Exercise instructions: Nothing but the lines from the one with "This screenshot has" through the end of the data should be set down, each exactly as written, and no picture should be included.

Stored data
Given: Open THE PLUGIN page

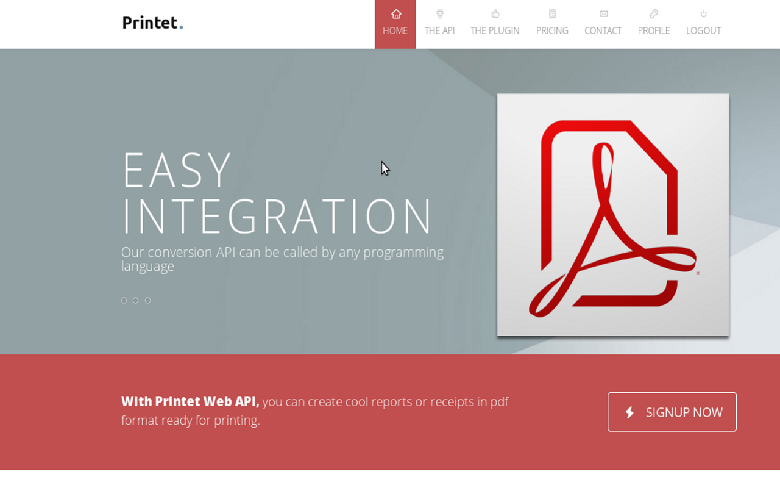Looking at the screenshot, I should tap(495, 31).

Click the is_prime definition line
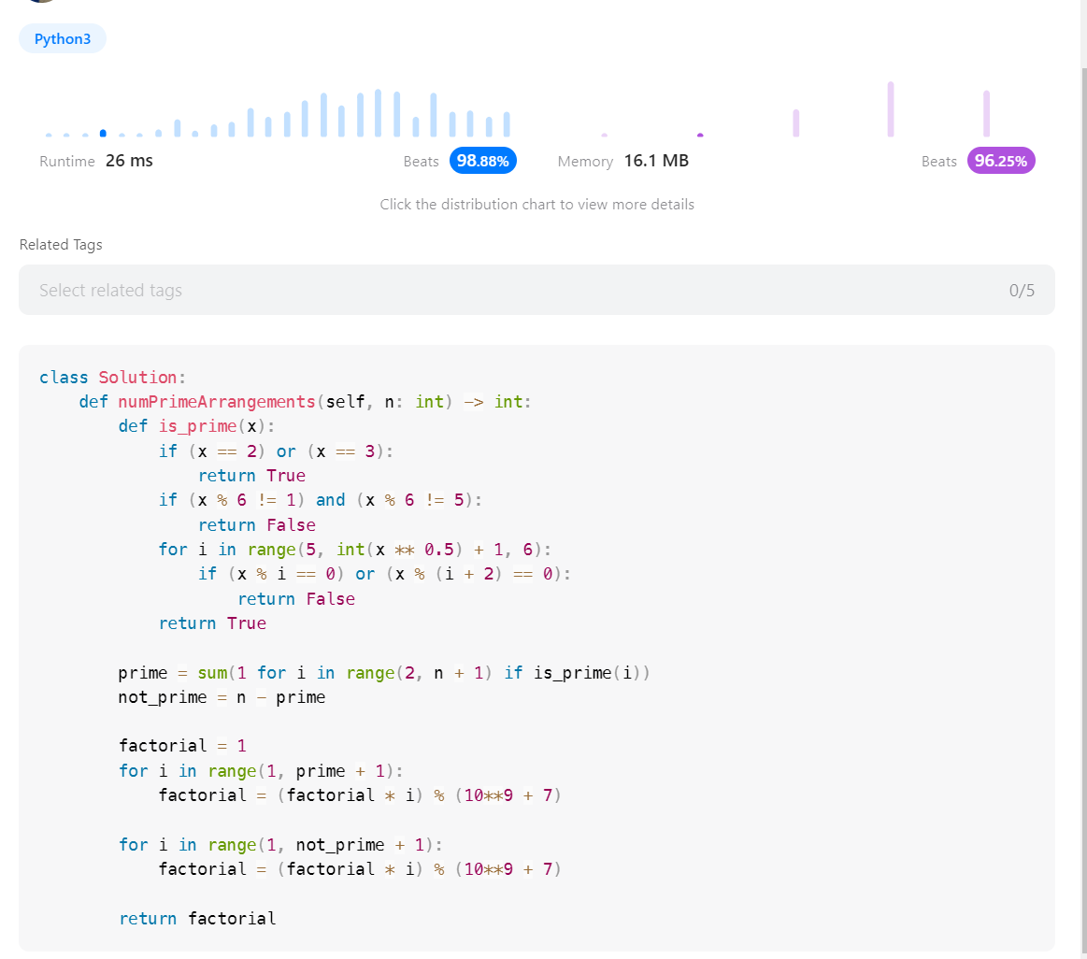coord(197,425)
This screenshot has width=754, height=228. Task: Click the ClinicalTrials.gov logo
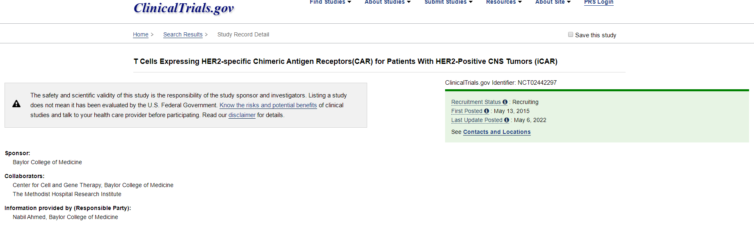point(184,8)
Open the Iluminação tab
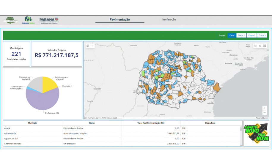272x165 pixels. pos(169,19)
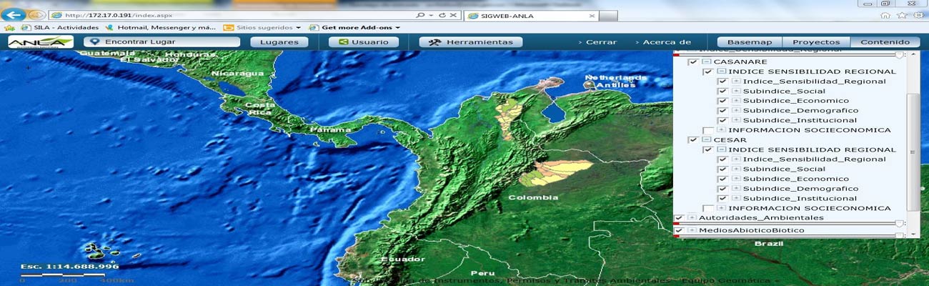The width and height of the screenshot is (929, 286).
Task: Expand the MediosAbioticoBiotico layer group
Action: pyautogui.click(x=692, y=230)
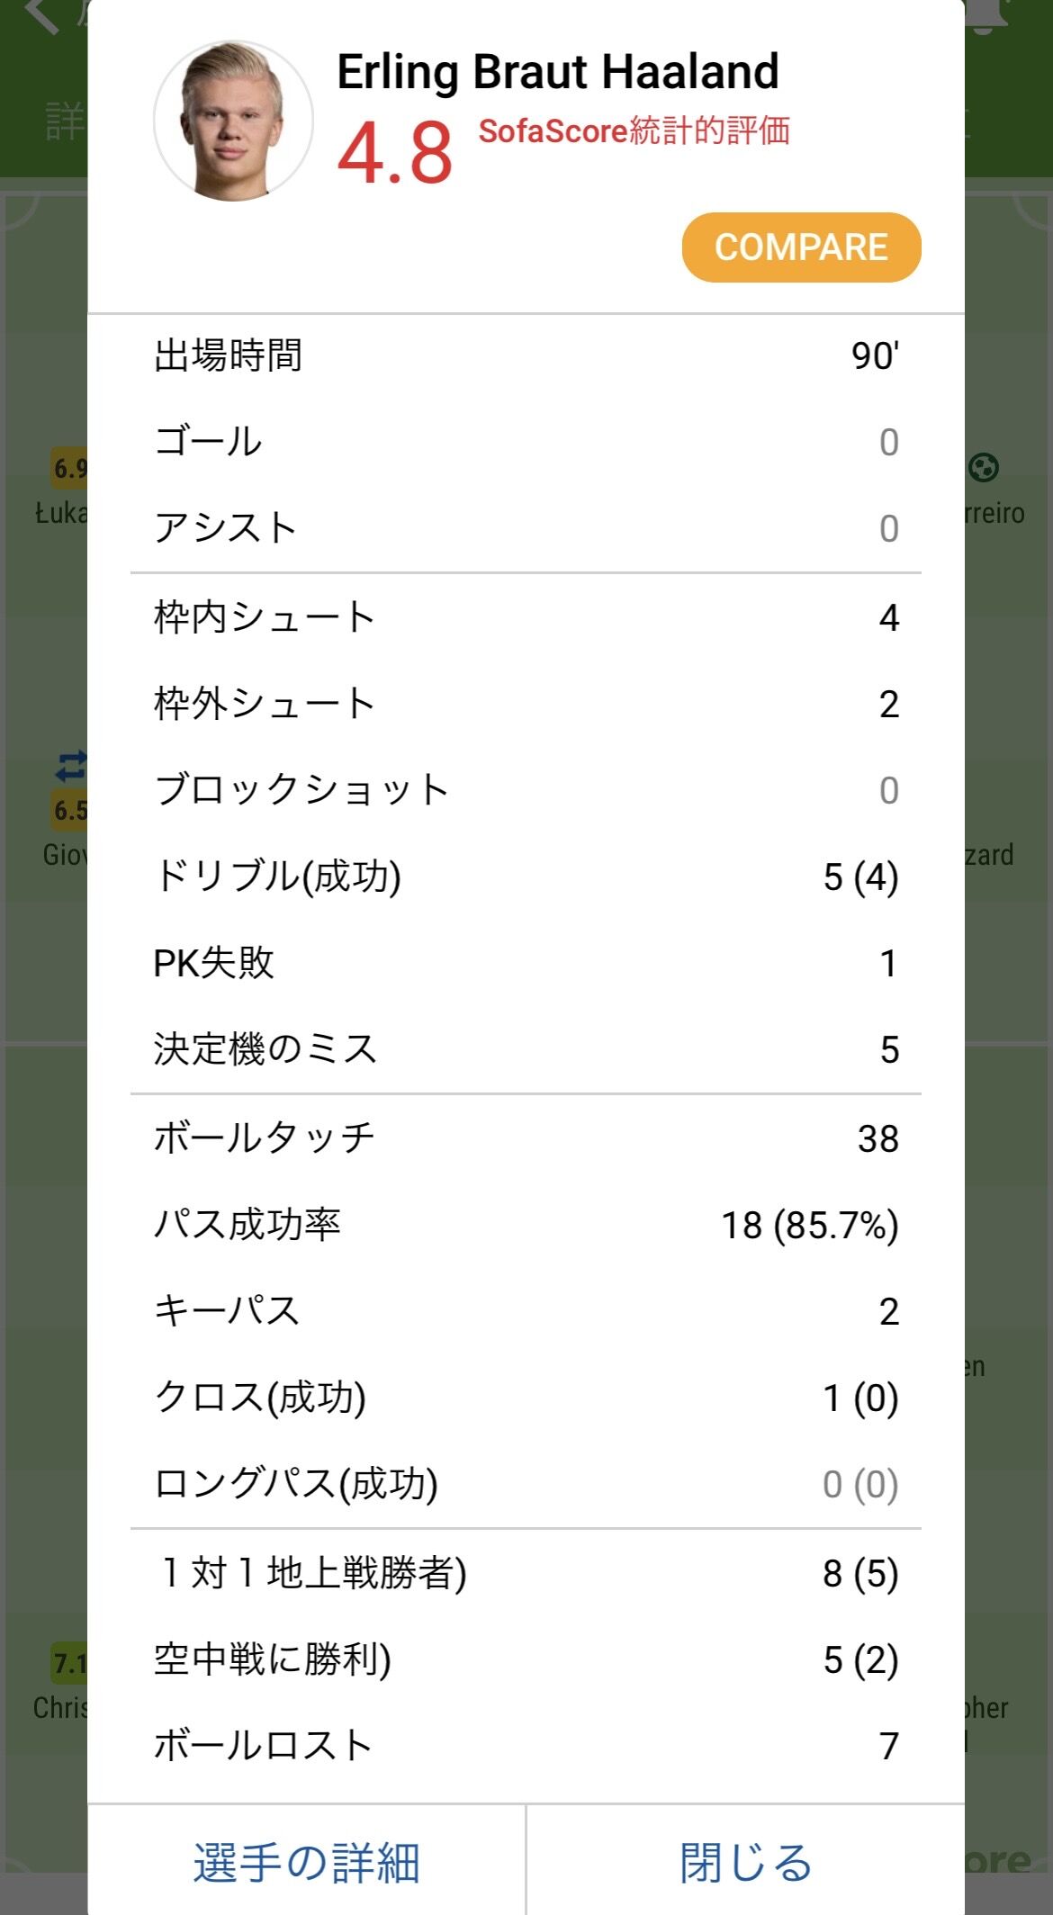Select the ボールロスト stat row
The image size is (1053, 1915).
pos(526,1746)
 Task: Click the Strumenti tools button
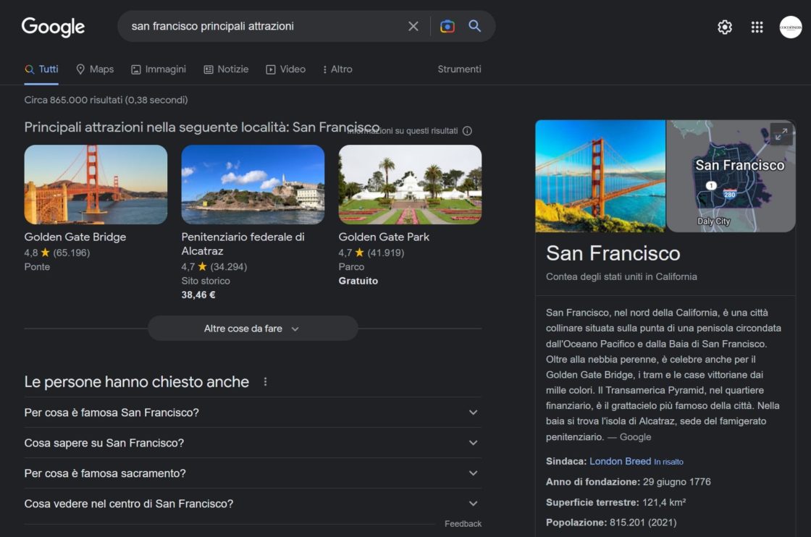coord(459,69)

Response:
This screenshot has width=754, height=228. Task: Click the ClinicalTrials.gov logo
point(184,8)
Open the Iluminação tab
272x165 pixels. pos(169,19)
The width and height of the screenshot is (929, 286).
Task: Expand the MediosAbioticoBiotico layer group
Action: pyautogui.click(x=692, y=230)
Select the ボールロスト stat row
The image size is (1053, 1915).
pos(526,1746)
 Task: Click the Strumenti tools button
coord(459,69)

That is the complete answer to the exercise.